# Exercise task
Reproduce the lines of the block below without any changes, starting from the first line and ending with the line that contains "(220, 294).", both included.

[A block of data]

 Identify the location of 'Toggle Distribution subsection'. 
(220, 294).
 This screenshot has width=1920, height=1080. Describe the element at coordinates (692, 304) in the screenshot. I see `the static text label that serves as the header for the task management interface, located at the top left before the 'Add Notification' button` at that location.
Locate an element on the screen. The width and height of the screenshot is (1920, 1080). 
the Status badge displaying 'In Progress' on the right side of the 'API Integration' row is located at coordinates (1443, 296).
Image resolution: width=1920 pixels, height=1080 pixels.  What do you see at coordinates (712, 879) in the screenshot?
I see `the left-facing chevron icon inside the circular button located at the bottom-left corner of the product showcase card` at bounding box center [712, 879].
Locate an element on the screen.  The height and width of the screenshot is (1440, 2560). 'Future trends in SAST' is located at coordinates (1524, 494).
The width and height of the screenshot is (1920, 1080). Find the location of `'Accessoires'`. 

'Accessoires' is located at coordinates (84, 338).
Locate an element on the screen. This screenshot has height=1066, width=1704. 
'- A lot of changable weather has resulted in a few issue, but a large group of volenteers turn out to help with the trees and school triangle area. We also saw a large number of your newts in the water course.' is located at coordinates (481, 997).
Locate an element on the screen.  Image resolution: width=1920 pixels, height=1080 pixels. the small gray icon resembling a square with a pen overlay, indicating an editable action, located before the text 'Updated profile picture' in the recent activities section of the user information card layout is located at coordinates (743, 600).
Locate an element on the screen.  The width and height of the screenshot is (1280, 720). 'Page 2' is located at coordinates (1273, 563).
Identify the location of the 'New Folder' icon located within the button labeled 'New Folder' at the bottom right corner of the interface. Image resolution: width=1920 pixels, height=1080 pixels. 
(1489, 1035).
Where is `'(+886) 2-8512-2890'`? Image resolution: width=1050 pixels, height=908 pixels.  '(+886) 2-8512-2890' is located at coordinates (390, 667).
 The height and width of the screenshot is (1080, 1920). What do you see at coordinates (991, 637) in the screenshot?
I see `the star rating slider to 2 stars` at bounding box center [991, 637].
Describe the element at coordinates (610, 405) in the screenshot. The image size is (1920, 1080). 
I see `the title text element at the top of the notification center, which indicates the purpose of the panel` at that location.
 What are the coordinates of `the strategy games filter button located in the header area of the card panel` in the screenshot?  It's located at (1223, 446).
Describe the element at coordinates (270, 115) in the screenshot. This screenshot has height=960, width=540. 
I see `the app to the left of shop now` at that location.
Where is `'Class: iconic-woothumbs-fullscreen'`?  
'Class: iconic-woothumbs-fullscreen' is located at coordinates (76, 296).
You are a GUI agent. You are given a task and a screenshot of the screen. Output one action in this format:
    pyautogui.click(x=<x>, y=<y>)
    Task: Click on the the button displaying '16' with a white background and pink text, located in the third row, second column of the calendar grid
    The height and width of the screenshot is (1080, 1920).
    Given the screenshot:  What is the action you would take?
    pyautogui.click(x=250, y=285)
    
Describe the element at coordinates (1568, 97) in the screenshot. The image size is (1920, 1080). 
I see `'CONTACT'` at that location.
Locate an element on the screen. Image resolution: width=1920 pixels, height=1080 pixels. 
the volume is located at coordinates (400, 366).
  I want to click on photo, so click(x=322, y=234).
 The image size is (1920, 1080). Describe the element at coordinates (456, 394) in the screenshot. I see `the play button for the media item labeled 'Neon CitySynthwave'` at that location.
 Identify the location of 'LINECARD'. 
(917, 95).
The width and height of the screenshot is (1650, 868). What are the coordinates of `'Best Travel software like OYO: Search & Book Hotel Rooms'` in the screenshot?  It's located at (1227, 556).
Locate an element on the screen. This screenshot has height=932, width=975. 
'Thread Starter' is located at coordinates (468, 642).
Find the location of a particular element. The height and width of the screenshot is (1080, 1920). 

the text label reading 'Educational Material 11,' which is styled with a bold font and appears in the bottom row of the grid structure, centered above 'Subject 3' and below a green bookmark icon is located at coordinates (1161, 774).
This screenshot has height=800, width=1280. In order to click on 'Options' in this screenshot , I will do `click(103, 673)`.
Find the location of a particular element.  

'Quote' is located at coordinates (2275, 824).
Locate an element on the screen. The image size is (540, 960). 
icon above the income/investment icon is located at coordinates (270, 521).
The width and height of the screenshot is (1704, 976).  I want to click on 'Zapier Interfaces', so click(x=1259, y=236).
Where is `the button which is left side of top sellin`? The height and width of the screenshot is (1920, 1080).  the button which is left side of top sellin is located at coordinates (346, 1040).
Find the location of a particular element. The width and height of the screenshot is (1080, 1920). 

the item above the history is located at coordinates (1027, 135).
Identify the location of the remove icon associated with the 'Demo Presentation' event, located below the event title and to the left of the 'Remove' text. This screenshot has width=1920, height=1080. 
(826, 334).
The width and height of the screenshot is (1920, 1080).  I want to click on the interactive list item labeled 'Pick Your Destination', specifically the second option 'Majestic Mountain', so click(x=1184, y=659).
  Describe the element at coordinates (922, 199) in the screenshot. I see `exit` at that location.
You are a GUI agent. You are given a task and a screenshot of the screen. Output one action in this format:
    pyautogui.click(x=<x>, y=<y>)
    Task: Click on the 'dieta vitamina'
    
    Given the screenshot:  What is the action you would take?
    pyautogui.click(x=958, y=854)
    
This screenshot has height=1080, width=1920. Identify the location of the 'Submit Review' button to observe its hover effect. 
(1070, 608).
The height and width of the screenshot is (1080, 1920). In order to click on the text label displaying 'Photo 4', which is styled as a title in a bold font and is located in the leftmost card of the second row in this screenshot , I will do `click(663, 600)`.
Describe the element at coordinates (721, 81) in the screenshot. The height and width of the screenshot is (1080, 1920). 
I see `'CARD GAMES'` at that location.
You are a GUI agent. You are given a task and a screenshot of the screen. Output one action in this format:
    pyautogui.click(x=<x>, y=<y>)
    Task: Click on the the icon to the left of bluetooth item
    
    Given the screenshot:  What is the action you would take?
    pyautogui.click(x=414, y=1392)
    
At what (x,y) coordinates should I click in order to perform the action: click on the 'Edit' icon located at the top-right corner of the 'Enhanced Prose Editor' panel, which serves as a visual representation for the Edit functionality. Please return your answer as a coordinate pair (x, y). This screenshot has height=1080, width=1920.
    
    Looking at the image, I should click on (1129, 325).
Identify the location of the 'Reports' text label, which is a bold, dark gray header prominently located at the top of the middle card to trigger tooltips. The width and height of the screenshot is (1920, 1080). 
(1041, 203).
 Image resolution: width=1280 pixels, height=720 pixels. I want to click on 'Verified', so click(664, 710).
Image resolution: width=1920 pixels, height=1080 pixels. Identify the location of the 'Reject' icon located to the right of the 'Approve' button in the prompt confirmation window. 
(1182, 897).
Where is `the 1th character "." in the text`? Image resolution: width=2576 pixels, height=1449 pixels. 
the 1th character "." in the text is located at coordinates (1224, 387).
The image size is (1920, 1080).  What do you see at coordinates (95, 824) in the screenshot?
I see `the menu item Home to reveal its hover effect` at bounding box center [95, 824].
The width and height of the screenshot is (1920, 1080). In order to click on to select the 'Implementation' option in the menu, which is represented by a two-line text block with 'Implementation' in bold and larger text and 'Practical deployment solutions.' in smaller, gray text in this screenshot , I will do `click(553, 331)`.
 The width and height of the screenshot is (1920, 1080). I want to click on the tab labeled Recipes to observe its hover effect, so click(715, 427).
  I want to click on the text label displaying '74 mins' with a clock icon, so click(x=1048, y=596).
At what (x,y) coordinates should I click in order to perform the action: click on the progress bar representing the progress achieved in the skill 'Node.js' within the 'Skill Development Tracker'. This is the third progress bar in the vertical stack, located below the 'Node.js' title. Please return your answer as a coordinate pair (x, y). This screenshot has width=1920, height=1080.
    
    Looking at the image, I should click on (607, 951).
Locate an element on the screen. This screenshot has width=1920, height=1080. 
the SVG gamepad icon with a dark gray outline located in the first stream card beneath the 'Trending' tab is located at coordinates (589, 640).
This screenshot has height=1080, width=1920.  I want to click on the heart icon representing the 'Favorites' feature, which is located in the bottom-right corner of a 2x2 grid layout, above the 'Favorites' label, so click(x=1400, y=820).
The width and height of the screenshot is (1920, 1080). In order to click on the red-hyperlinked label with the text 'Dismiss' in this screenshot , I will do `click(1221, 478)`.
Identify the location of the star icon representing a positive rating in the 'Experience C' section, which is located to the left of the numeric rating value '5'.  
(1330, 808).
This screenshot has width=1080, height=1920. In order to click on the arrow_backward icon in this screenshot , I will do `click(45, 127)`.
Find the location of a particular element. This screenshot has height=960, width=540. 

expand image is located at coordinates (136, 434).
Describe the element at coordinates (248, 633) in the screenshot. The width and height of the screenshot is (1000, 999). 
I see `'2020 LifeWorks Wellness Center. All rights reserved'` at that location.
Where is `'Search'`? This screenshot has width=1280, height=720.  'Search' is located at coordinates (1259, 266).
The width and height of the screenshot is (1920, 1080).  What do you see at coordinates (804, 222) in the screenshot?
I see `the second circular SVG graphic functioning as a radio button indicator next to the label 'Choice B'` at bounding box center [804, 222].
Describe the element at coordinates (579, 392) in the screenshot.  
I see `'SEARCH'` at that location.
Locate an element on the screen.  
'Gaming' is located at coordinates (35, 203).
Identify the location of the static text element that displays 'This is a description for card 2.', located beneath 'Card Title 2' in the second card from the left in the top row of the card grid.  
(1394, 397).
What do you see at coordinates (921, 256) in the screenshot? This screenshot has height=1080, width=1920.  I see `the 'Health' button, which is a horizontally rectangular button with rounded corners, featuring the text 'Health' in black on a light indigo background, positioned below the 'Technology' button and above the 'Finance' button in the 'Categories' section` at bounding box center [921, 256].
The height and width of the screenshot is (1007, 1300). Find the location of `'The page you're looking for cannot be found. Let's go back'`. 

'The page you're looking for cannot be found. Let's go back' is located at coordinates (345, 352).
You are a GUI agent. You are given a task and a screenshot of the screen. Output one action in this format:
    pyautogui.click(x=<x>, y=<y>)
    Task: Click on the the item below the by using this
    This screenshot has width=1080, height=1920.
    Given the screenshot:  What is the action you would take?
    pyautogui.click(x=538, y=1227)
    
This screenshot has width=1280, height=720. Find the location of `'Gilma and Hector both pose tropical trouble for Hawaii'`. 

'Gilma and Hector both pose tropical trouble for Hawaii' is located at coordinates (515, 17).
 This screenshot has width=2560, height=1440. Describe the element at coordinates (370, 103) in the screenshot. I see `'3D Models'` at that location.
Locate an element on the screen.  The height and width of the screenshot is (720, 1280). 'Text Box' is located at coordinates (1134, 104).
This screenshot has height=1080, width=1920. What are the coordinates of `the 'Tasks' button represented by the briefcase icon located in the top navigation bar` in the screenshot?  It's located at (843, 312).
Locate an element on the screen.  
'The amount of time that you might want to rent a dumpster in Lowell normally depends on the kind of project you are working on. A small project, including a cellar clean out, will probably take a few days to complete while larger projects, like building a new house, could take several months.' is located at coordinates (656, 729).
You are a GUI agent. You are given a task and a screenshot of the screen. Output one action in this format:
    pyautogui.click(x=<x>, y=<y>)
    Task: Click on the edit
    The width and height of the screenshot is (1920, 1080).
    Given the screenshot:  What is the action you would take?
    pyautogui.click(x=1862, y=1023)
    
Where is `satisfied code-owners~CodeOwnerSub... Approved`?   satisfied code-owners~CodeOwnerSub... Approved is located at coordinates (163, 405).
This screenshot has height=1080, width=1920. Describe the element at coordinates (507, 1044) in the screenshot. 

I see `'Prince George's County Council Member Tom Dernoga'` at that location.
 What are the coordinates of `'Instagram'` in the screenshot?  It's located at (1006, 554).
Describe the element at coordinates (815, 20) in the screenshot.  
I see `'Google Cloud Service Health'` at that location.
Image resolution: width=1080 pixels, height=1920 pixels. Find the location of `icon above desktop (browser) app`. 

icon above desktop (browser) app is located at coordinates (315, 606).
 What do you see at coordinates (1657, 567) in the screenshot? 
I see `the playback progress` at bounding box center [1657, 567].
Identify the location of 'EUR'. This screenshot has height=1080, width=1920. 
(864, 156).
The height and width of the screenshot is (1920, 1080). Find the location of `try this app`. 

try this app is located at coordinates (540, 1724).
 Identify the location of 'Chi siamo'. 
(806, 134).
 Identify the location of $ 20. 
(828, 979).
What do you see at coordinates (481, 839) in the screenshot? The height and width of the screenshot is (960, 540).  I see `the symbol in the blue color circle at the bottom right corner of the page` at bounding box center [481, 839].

# The reply
 Identify the location of 'Toggle Distribution subsection'. 
(220, 294).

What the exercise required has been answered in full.